# I'm A Proximity Shooter !



## wll (Oct 4, 2014)

Ya, you heard it right, I put most of my shots at about 30 yds or so in the local area of where I'm aiming. I'm much, much better than I was a few years ago for sure but nothing like the shooters most of you guys are.

I was out shooting today and most of the shots are in about a foot+ square at around the 28 yard area, sometimes I hit but most often it is a miss, but not a huge miss. I would say that if a Starling landed where I was shooting he would be in danger of me hitting him, but it is not a sure thing :- )

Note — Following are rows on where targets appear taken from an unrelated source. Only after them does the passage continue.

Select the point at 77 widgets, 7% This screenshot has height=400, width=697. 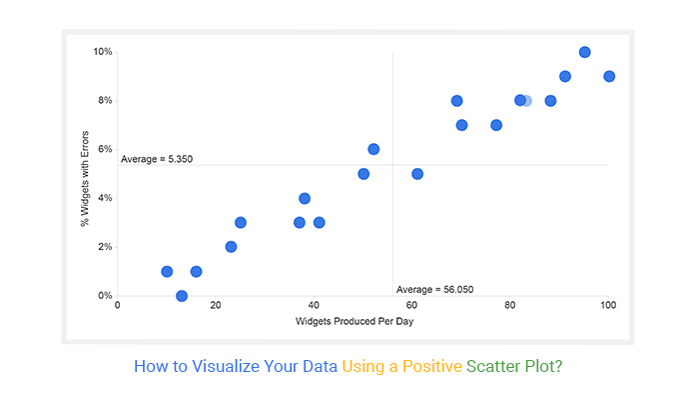(x=496, y=125)
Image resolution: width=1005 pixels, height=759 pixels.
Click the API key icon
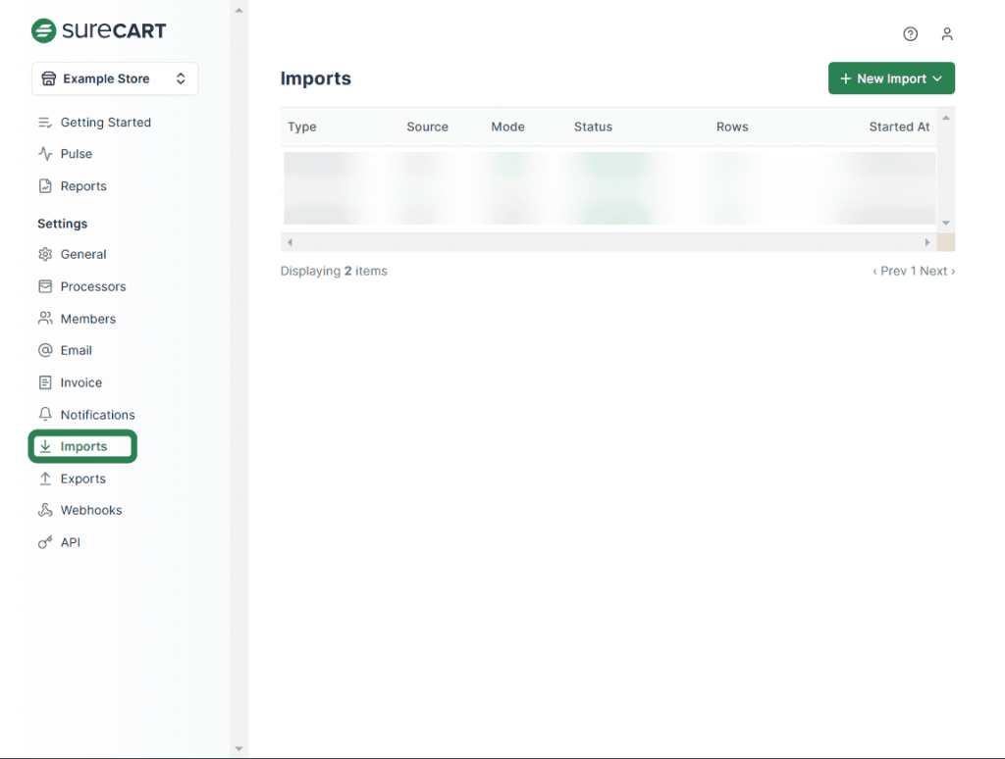(45, 542)
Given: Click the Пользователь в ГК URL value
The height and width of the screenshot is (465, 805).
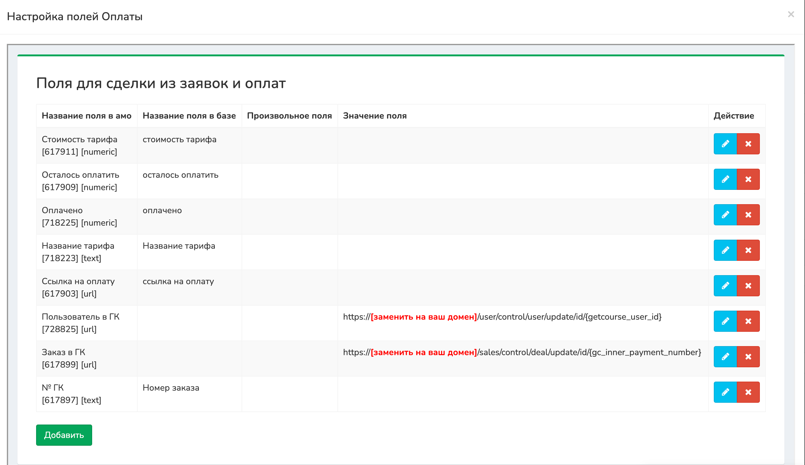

I can say that I have been trying to work on my anchor point just behind my ear lobe and just barely touching it with the tip of my middle finger which greatly keeps the highs and lows down and the draw length consistent. I also don't hold very long as I don't want to loose power in the elastic by holding and aiming. For a pure target shooter that does not matter much, but for a guy that messes around and sometimes uses his sling for pest situations, I would rather work on accuracy and being able to get the shot off reasonably fast.

I'm heading out in the am tomorrow just to work on my hold while trying to be more constant. I will be shooting BB's as they are cheap as heck, fly very fast and a BB sling is easy to pull back using light single tubes.

wll


----------



## wll (Oct 4, 2014)

Did some more practicing today with BB's and some 5/16" ball. It sure is nice to pull back a single 2040 and let that BB rocket ship to its destination. Shot a few 5/16" also and needless to say they were no slouch either. I do need to spend a few hours at a target with a backdrop at about 15 yards and just work on form, If I did that I'm sure my shooting would greatly improve as right now I'm not as precise as I should be with my aiming point on the top fork, hence the reason I believe I'm always close and hitting sometimes.

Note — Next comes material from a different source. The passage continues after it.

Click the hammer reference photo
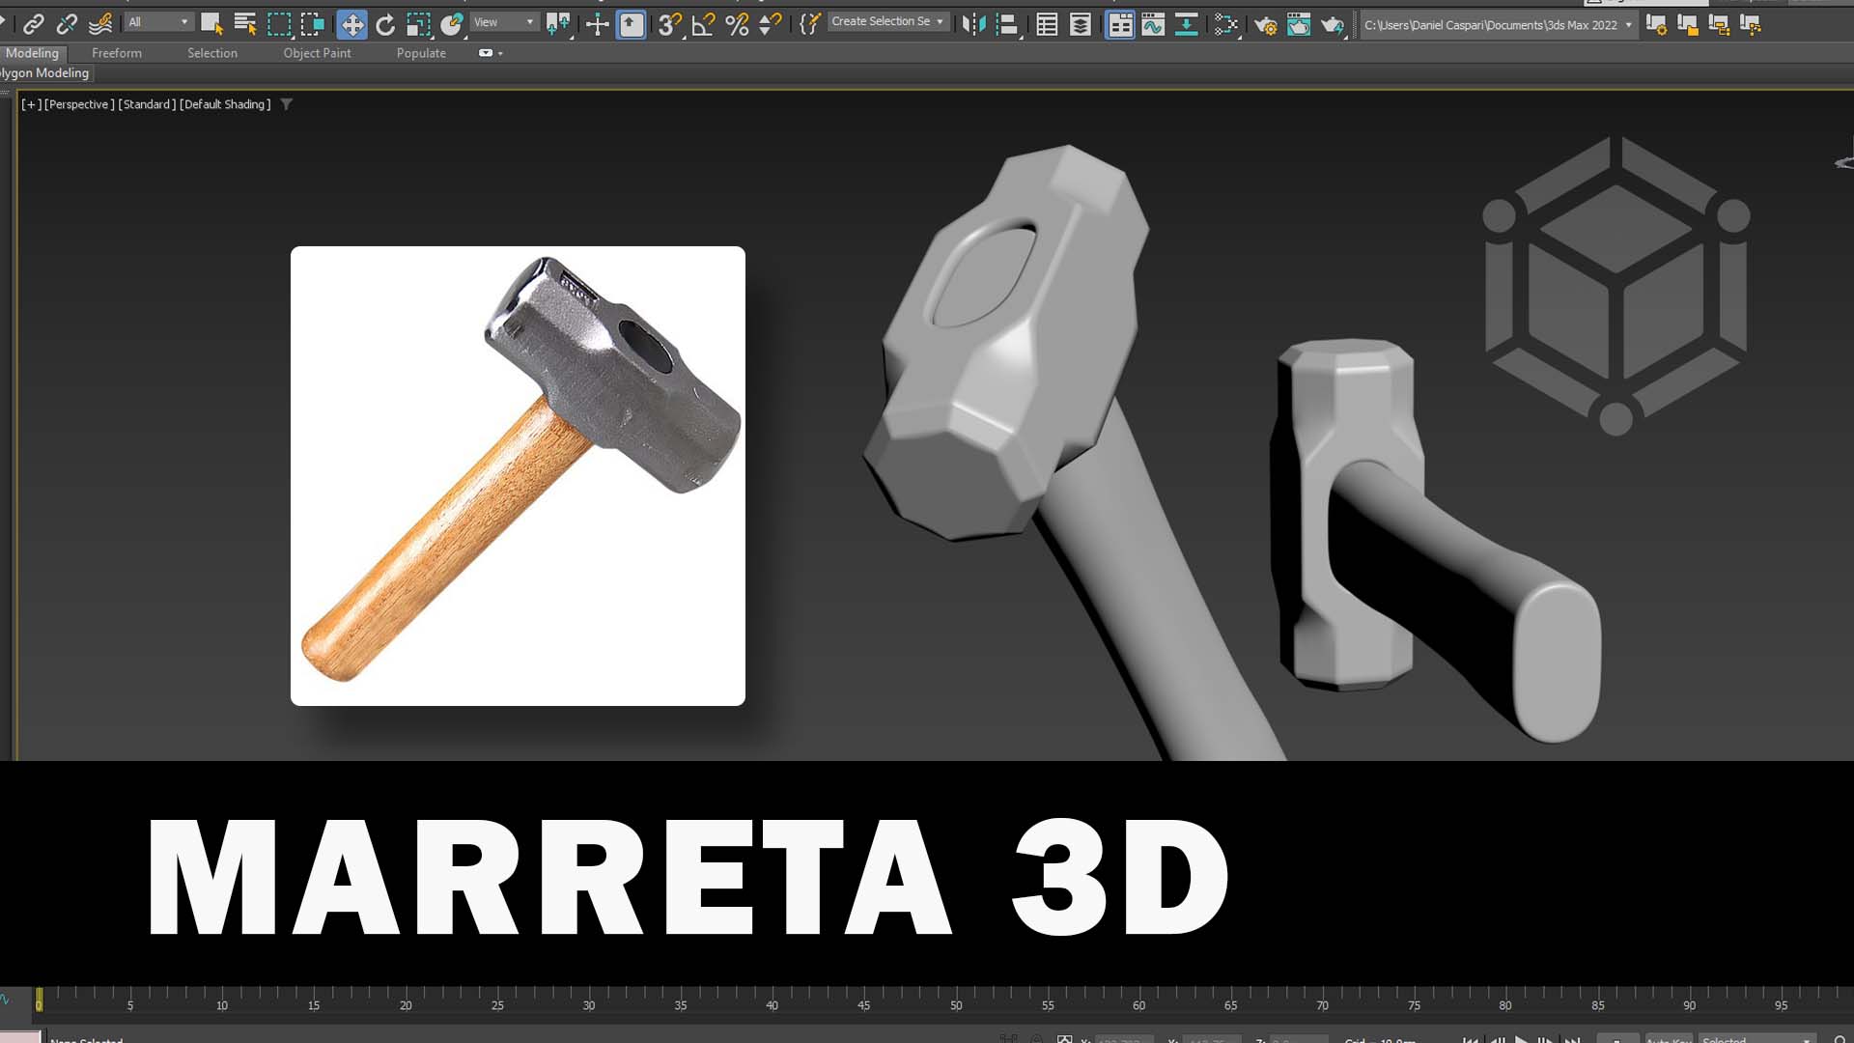 click(x=518, y=475)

I plan on going out next week, (if the wind is not bad) and just doing that. I'm sure my shooting will benefit greatly if I *seriously* put in the practice, right now I go out in the boonies and shoot to have some relaxation time from the stresses at work, but I honestly need to step my accuracy game up a bit ...... no not to be a great SS shooter, but I do want more accuracy out of my game so I can be more proud of the way I shoot.

wll


----------



## wll (Oct 4, 2014)

Shot today using 5/16 steel at a lasered 25 yards with 2040 tubes. Was shooting at a soup can and 90 % my shots were soup can high and either to the right or left, up to about 6 inches on either side.

To tell you the truth I was pretty impressed. I draw to the bottom of my ear lobe and have always just messed around, this was actually the first time I had a target and a paper backstop to really see where I was actually shooting and took it seriously.

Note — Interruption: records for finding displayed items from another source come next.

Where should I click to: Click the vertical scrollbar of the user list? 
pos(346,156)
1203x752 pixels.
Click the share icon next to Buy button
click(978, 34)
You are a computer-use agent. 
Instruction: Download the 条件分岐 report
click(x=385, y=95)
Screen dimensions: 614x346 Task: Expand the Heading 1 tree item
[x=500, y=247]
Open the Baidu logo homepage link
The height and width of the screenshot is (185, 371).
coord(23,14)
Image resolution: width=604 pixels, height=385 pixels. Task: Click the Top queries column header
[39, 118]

Todays practice reaaly has me excited that I may be better then I think I am 

I will go out again tomorrow !

wll


----------



## wll (Oct 4, 2014)

Shot again, and although OK, I'm going out tomortow and I'm going to try different shooting styles.

I may anchor much higher, eye level and look through the forks, I may try pure instinctive like I used to shoot. I got to have power and speed and be "THERE" at around 25-30 yards.

wll


----------



## wll (Oct 4, 2014)

Tossed and turned all night thinking about my shooting and stuff I was going to try today .. well I tried it and I'm back to basics. Shooting gangsta, anchor just touching the ear lobe and the aiming point slightly above the tube connection point. (using a Chinese tube sling). I was shooting around the 15-25 yard range today, trying to get a feel for aiming height. I'm also trying to keep a steady hold and not start any slingshot movement before I actually release the ammo.

The only thing I did not do is shoot without twisting the pouch. Since I got into slingshots again about 5 or 6 years ago, I started twisting the pouch, I wonder if twisting the pouch could be causing some of my side to side shots as the tubes are not lined up directly over each other ... I don't know ?

Was shooting 2040 looped and 5/16" steel, and a micro fiber pouch. MOST of my shots are pretty good height wise, I just need to tighten things up. I'm learning a lot by shooting a target with a backstop that shows my misses, It is extremely helpful. needless to say I'll be at it again tomorrow.

wll


----------



## Cjw (Nov 1, 2012)

I twist the pouch all the time . Doesn't effect my left to right or up and down shots.

Sent from my iPhone using Tapatalk Pro


----------



## SJAaz (Apr 30, 2019)

On most people the bottom of the ear and the corner of the mouth are on the same plane. Try that and see if it is more consistent. Make sure your release is as perfect as you can get it. Sounds like you have been at it quite a while, you may have picked up some goofy habit that is hard to find.

I really admire the fact that you are striving to improve. Hang in there.


----------



## Tag (Jun 11, 2014)

Hang in there I enjoy your post, so keep at it please


----------



## NSFC (Mar 31, 2020)

As long as your having fun. Keep shooting. Thanks for sharing


----------



## hoggy (Apr 17, 2017)

i do a 90* twist on ott all the time but not on ttf. i also vary my anchor point between corner of the lip to earlobe.


----------



## robbo (Jun 8, 2019)

wll said:


> Ya, you heard it right, I put most of my shots at about 30 yds or so in the local area of where I'm aiming. I'm much, much better than I was a few years ago for sure but nothing like the shooters most of you guys are.
> 
> I was out shooting today and most of the shots are in about a foot+ square at around the 28 yard area, sometimes I hit but most often it is a miss, but not a huge miss. I would say that if a Starling landed where I was shooting he would be in danger of me hitting him, but it is not a sure thing :- )
> 
> ...


those days your not shooting as good your thinking about that icecream mate or beer lol


----------